Kashmir is the only place in the world where it is still legal to buy, sell and flaunt shatoosh, the so-called "king of wools".
President Bill Clinton won't be stopping here on his trip to the subcontinent, which begins on Monday, although he might like to. This troublesome region may be the running sore of Indo-Pakistan relations, but Kashmir for shatoosh is like Amsterdam for hashish.
In New York or Washington you can be arrested and indicted for wearing this rarest of fabrics. Stores that surreptitiously sell it are raided and prosecuted. But in the visitors room of a weaving factory in Srinagar, a great bulk of woven shatoosh - enough to make four shawls worth at least $3,200 in a shop in the West - is tossed on the carpet at my feet as casually as if it were cotton.

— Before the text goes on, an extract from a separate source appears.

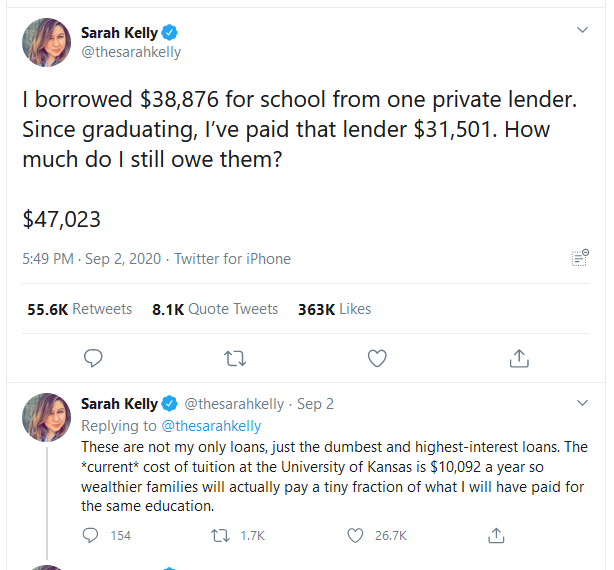The image size is (614, 570).
Task: Like the main tweet with heart icon
Action: coord(377,358)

Although Kashmir's chief minister, Dr Farooq Abdullah, has refused to implement India's ban on shatoosh, that doesn't help the weavers much. You may be able to buy or sell it, but you cannot take it with you without risking arrest and confiscation at the other end.

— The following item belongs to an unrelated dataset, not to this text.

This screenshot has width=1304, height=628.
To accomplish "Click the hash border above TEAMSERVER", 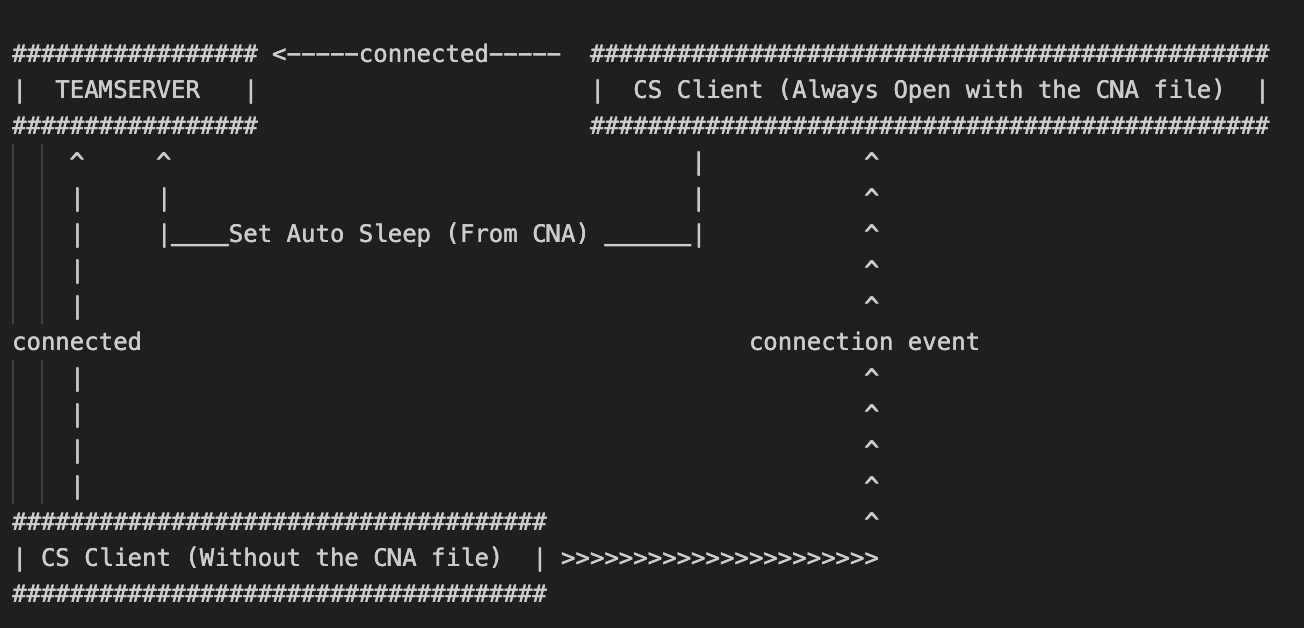I will click(135, 54).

Shatoosh shawls have been banned because their trade is leading to the extinction of the animal from which the wool comes - the chiru or Tibetan antelope. Unlike the pashmina goat, from which a slightly less valuable wool comes, the chiru is a wild animal which roams the Tibetan plateau. It was long believed that shatoosh came from the winter coat which the chiru discarded insummer by rubbing against fences and bushes. Intrepid Tibetans were believed to rove across the plateau, stuffing these leavings into sacks.

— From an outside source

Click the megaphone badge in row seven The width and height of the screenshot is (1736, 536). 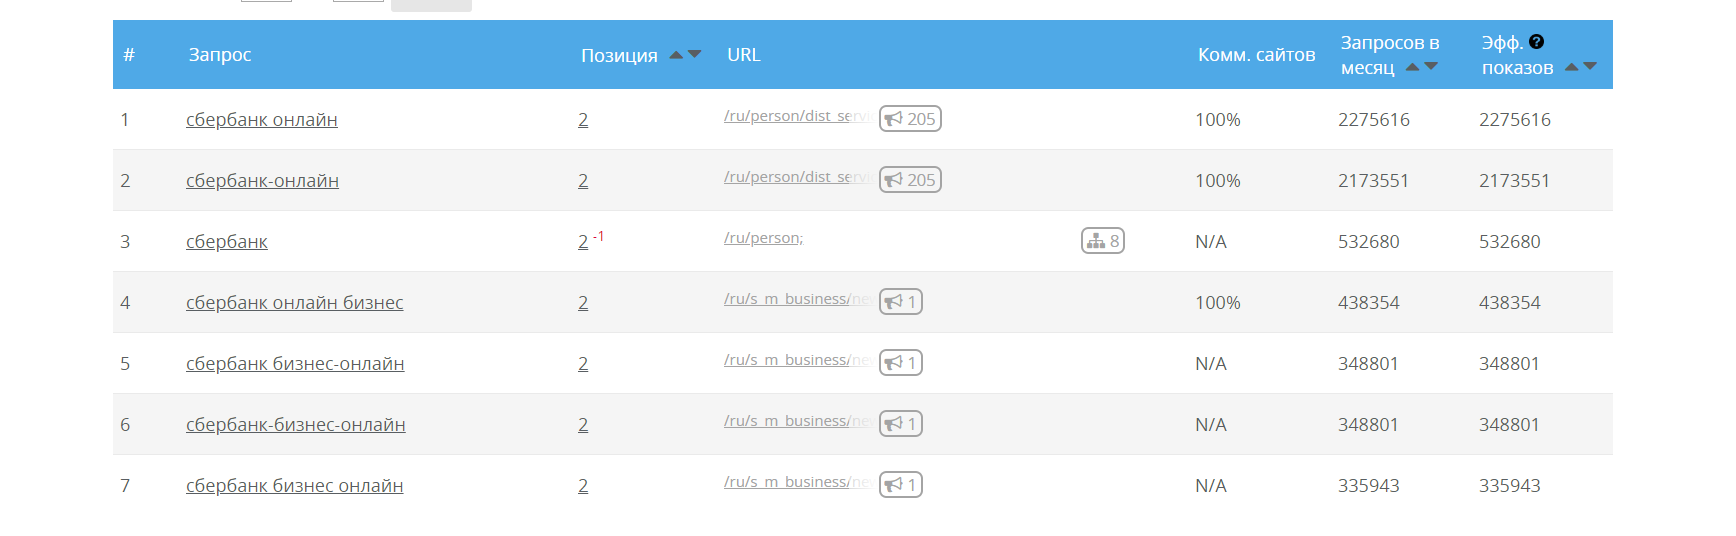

It was only a little over 10 years ago that the true facts emerged: chiru were being shot dead on the hoof by hunters in jeeps, who shaved their underbellies for the wool. As shatoosh shawls grew from being a largely Indian taste to the subtlest assertion of wealth and style, the chiru seemed to be on the way out. At the turn of the last century there were believed to have been 2 million chiru. Today there are fewer than 75,000.
The ban on shatoosh may have come in time to save the chiru, but for the weavers of Srinagar it was a body blow. The people of the Kashmir Valley have seen their livelihoods disappear in the 10 years since the insurgency broke out and the tourist trade collapsed. The ban on shatoosh, the way the weavers tell it, has changed them from modestly prosperous to downright poor.
Fida Hussain is a typical craft weaver in Malapora, the quarter of old Srinagar where the weavers live and work. He is one of some 700,000 crafts people in the Kashmir Valley who depend on the weaving trade. Fida's business is a family operation: their four-storey home is almost completely given over to the work. Father, mother, sister and both brothers are involved. The women card and spin, the men weave.
The house is spacious and very clean. But Fida is unhappy. He spells out the arithmetic: the work on his loom, which will make four shawls each 2m in length, will take one month to complete. If it was shatoosh, he would be paid 5,000 rupees - about £71; not much, but in India not an impossibly low income. But as it is pashmina, he will be paid only 1,500 rupees - about £20 - which is the salary of a badly paid menial. "I work very hard but I'm paid very little," he says. "This ban is a big problem."
Fida works for a weaving factory nearby, which gives him the yarn and takes his shawls. Nine big, old-fashioned electric looms clatter away in the shop, turning out silk pashmina shawls. Mohammad Dewani, one of the partners in the firm, gives the usual line about shatoosh being scavenged from Tibetan bushes, but when pressed admits that in modern times at least, the animals are being killed. "We stopped making shatoosh shawls four years back, when Indian dealers stopped buying them," he claims. "Our financial position is very bad as a result. Nowadays shatoosh just trickles into the valley and dealers hoard shawls so they can sell them at three times the price, but today there are few buyers."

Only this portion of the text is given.